Copy out the items word for word, from the line holding "ホーム (23, 8)" through the line holding "ウニモグ系 (34, 409)", both included.

--- start of Recorded information ---

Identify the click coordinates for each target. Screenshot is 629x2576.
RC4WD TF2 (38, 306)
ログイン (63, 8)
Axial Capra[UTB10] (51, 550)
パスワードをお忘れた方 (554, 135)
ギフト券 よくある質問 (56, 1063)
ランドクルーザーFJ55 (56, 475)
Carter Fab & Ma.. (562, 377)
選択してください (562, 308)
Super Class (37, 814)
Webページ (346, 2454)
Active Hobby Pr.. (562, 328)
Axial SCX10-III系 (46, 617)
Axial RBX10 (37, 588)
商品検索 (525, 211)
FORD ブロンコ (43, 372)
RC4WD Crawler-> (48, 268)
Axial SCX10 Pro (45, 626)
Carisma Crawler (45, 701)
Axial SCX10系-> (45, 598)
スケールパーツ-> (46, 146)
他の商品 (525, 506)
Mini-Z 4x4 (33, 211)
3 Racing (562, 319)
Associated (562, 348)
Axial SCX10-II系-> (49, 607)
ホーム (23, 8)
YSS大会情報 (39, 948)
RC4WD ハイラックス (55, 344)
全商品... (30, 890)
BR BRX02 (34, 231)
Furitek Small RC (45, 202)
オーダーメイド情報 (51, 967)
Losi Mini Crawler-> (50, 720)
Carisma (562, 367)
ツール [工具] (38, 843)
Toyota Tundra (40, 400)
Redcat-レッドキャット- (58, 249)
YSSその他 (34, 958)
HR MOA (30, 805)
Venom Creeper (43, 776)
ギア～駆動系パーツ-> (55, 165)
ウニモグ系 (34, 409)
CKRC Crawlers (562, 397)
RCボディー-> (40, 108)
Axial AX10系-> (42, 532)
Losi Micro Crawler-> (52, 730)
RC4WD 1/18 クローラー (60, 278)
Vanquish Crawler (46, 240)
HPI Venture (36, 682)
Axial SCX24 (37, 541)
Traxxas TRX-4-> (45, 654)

--- end of Recorded information ---

The result:
ホーム (23, 8)
YSS大会情報 (39, 948)
RC4WD ハイラックス (55, 344)
全商品... (30, 890)
BR BRX02 (34, 231)
Furitek Small RC (45, 202)
オーダーメイド情報 (51, 967)
Losi Mini Crawler-> (50, 720)
Carisma (562, 367)
ツール [工具] (38, 843)
Toyota Tundra (40, 400)
Redcat-レッドキャット- (58, 249)
YSSその他 (34, 958)
HR MOA (30, 805)
Venom Creeper (43, 776)
ギア～駆動系パーツ-> (55, 165)
ウニモグ系 (34, 409)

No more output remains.